Beragam cara dilakukan para perempuan adat Suku Balik agar kehidupan mereka tidak terlempar dari kampung halaman. Yati Dahlia, menjadi contoh kalau perjuangan tak melulu harus dengan teriakan atau turun ke jalan. Di tengah pembangunan IKN Nusantara yang kian ripuh dan buru-buru, dia memilih bertahan sembari membangun hidup yang layak dan merawat kepingan-kepingan budaya leluhur agak tidak semakin luntur.
Oleh: RIYAD DAFHI R, Sepaku.
MENJELANG SIANG di hari Kamis, 9 Maret 2023, paparan sinar matahari terasa begitu terik dan menyengat di wilayah Sepaku, Kabupaten Penajam Paser Utara, Kalimantan Timur.

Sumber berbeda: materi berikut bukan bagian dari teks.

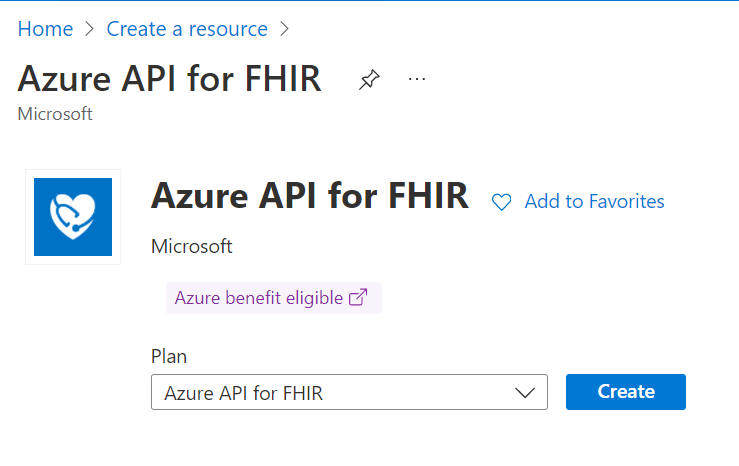Viewport: 739px width, 466px height.
Task: Click external link icon on benefit badge
Action: click(x=357, y=298)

Aktivitas pembukaan lahan yang terlihat pada sisi kanan dan kiri di sepanjang jalan poros Sepaku, membuat suasana di kawasan calon Ibu Kota Negara (IKN) Nusantara itu, kian terasa gersang.
"Beginilah kondisi kampungku beberapa tahun terakhir," kata Yati Dahlia.
Yati Dahlia, akrab disapa Dahlia, merupakan perempuan Suku Balik, masyarakat adat asli yang mendiami kawasan IKN Nusantara.
Saya bertemu dengan Dahlia di tempat tinggalnya di kawasan Sepaku 4 atau yang saat ini bernama Desa Bumi Harapan. Hanya perlu waktu kurang lebih 10 menit untuk sampai ke Titik Nol IKN Nusantara.
Jika datang dari arah Titik Nol IKN Nusantara, kediaman Dahlia berada di samping kanan jalan poros Sepaku.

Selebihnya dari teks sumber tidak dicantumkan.